----- Dataset records -----
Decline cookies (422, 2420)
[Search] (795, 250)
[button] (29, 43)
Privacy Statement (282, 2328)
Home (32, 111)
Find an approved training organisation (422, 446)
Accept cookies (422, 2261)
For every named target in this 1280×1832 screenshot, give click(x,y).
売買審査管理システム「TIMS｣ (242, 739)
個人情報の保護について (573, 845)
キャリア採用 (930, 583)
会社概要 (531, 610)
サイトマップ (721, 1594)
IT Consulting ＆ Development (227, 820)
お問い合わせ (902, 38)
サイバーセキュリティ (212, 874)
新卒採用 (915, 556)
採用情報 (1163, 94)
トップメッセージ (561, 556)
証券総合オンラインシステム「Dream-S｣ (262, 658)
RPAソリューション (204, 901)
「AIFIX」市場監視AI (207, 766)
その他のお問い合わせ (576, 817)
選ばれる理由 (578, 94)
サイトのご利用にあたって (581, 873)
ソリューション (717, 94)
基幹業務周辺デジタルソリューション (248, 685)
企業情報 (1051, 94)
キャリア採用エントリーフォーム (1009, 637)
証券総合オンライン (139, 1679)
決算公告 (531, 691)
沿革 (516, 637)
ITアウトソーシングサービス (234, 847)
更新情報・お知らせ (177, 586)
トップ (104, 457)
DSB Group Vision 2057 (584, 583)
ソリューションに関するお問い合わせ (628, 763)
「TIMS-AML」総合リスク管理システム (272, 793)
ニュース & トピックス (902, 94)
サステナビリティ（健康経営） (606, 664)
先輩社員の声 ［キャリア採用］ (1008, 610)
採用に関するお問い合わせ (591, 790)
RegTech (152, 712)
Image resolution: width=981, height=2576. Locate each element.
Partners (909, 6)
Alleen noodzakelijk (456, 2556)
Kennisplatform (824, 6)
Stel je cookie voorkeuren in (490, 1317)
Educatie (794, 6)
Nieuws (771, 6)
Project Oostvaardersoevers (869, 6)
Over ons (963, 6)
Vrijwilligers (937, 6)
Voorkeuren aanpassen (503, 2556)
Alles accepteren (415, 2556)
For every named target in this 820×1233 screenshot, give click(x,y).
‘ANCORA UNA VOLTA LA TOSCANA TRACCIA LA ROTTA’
-----
• [The problem] The required answer is the exact run of lines above starting at the line with "トップメッセージ (561, 556)" and ending at the line with "Alles accepteren (415, 2556)", with both ends present.

• [Exercise response]
トップメッセージ (561, 556)
証券総合オンラインシステム「Dream-S｣ (262, 658)
RPAソリューション (204, 901)
「AIFIX」市場監視AI (207, 766)
その他のお問い合わせ (576, 817)
選ばれる理由 (578, 94)
サイトのご利用にあたって (581, 873)
ソリューション (717, 94)
基幹業務周辺デジタルソリューション (248, 685)
企業情報 (1051, 94)
キャリア採用エントリーフォーム (1009, 637)
証券総合オンライン (139, 1679)
決算公告 (531, 691)
沿革 (516, 637)
ITアウトソーシングサービス (234, 847)
更新情報・お知らせ (177, 586)
トップ (104, 457)
DSB Group Vision 2057 (584, 583)
ソリューションに関するお問い合わせ (628, 763)
「TIMS-AML」総合リスク管理システム (272, 793)
ニュース & トピックス (902, 94)
サステナビリティ（健康経営） (606, 664)
先輩社員の声 ［キャリア採用］ (1008, 610)
採用に関するお問い合わせ (591, 790)
RegTech (152, 712)
Image resolution: width=981, height=2576. Locate each element.
Partners (909, 6)
Alleen noodzakelijk (456, 2556)
Kennisplatform (824, 6)
Stel je cookie voorkeuren in (490, 1317)
Educatie (794, 6)
Nieuws (771, 6)
Project Oostvaardersoevers (869, 6)
Over ons (963, 6)
Vrijwilligers (937, 6)
Voorkeuren aanpassen (503, 2556)
Alles accepteren (415, 2556)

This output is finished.